What the task requires
Reproduce everything in the thread about counting relations from "1. The problem" down to "a reflexive relation?", word for word.

Passage shown
>>

1. The problem statement, all variables and given/known data The set A has 5 elements. 1. How many relations exist on A? 2. How many of those relations are symmetric and reflexive? 3. The attempt at a solution Some of the parts of this question are harder than others. 1. By simple counting, there are 2^(5^2) or 2^25 total relations. Some 33 million 2. This is the one I'm having the most trouble with, and I think its a confusion with definition. A relation is symmetric if it maps an element back onto itself. Since there are 5 elements, there are 2^5 relations, just by this consideration, which are reflexive. They are also symmetric, by virtue of mapping only onto themselves. My question is, is a relation still considered reflexive if it maps onto itself AND another element? For example, if I index the elements of A 1 through 5, is: R = {(1,1), (5,5), (1,5), (5,1)} a reflexive relation?
I realized my mistake right after I posted. OP now shows {(1,1),(5,5),(1,5),(5,1)} Here's my new thought. If I let x be the subset of A that I am using for any given relation, then I have |x| identical mappings + some pairs of symmetric maps. If |x| = 1, then I just have 5 possible relations, one for each element. If |x| = 2, then I have 5 choose 2 ways of picking the elements, and one possible pair of reflexive relations. If |x| = 3, then I have 5 choose 3 ways of picking the elements and 6 possible pairs of reflexive relations. Then I add up the number of possible relations for all possible |x|?

<<

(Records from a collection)
>>

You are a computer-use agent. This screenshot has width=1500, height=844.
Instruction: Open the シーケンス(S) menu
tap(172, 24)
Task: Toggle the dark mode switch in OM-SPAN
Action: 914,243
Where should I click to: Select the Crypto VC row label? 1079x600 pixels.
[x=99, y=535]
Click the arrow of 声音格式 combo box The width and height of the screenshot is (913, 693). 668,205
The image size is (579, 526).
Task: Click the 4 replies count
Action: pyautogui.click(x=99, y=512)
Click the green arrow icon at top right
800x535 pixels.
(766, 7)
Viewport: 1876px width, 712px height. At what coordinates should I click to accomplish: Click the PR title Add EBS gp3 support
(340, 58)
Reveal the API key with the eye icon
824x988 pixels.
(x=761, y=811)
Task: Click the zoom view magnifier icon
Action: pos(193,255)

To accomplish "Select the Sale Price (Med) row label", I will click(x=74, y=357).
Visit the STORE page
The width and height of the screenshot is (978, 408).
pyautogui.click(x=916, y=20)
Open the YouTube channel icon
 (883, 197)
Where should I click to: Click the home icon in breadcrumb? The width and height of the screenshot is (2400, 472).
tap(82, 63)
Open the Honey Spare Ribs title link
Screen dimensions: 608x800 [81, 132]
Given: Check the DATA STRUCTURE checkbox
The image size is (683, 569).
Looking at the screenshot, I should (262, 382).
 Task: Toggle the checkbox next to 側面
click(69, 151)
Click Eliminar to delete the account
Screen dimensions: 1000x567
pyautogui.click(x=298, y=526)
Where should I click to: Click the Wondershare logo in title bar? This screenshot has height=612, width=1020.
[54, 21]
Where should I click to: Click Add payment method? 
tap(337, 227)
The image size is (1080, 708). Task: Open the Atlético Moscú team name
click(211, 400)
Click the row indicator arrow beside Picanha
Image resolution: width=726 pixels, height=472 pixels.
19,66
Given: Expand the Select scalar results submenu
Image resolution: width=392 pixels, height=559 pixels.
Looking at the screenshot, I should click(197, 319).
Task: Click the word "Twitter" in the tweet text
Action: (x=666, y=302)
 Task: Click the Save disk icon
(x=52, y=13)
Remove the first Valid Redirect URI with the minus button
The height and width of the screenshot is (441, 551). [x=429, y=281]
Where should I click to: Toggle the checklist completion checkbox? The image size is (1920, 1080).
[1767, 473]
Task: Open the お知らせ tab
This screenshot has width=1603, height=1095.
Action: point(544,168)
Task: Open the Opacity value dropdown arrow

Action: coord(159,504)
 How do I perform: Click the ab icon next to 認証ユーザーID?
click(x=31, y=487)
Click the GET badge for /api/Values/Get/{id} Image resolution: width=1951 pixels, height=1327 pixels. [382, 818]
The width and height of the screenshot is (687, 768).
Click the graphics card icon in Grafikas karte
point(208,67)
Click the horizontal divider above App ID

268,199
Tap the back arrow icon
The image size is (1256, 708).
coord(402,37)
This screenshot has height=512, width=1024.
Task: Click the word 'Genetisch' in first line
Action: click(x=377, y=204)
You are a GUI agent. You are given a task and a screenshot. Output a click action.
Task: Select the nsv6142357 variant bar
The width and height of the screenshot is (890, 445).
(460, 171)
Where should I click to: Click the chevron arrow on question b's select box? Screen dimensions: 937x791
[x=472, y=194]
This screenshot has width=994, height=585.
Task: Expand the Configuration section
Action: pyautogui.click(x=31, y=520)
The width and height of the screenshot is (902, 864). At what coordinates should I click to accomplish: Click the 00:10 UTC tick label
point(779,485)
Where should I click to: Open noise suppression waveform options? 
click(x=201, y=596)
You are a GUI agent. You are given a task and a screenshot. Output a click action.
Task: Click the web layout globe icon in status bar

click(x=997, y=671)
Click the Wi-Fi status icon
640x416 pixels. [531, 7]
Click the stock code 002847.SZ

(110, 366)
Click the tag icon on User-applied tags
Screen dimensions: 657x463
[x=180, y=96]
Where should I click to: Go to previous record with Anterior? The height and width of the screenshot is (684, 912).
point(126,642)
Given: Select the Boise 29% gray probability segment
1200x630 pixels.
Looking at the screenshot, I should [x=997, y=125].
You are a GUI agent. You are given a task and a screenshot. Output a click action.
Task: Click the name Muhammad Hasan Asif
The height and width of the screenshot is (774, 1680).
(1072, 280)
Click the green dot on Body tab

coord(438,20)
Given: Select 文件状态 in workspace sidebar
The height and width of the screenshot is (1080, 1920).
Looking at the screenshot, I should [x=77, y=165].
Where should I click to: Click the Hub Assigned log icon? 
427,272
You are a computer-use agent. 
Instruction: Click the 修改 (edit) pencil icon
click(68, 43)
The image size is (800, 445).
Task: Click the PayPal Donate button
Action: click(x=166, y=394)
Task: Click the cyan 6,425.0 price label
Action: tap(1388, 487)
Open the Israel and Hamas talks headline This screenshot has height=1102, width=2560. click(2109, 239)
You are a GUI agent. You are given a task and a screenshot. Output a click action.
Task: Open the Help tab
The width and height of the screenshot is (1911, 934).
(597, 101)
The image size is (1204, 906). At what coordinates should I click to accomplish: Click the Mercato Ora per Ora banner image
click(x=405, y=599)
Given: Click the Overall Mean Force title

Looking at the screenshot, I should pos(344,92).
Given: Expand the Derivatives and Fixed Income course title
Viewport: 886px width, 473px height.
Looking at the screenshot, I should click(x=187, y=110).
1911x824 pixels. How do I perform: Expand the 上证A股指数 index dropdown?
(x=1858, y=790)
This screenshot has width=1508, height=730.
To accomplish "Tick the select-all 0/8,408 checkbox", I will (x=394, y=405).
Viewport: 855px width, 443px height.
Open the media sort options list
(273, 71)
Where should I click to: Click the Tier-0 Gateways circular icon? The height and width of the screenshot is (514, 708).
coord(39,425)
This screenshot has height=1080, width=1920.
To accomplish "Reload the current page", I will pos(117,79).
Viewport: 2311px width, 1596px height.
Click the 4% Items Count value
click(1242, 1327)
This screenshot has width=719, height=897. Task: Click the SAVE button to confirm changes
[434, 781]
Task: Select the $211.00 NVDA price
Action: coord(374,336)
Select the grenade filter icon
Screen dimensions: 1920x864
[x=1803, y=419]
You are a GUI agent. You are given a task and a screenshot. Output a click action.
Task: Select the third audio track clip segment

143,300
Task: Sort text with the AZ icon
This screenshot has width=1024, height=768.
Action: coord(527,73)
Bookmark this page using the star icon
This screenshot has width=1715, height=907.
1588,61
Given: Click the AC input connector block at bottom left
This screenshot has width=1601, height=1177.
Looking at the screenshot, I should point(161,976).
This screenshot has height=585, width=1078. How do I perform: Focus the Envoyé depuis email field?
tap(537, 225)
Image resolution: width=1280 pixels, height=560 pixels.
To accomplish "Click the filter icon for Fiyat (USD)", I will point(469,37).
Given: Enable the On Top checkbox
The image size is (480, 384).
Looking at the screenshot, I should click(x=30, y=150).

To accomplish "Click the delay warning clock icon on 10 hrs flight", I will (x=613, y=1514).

<<

Response
1. The problem statement, all variables and given/known data The set A has 5 elements. 1. How many relations exist on A? 2. How many of those relations are symmetric and reflexive? 3. The attempt at a solution Some of the parts of this question are harder than others. 1. By simple counting, there are 2^(5^2) or 2^25 total relations. Some 33 million 2. This is the one I'm having the most trouble with, and I think its a confusion with definition. A relation is symmetric if it maps an element back onto itself. Since there are 5 elements, there are 2^5 relations, just by this consideration, which are reflexive. They are also symmetric, by virtue of mapping only onto themselves. My question is, is a relation still considered reflexive if it maps onto itself AND another element? For example, if I index the elements of A 1 through 5, is: R = {(1,1), (5,5), (1,5), (5,1)} a reflexive relation?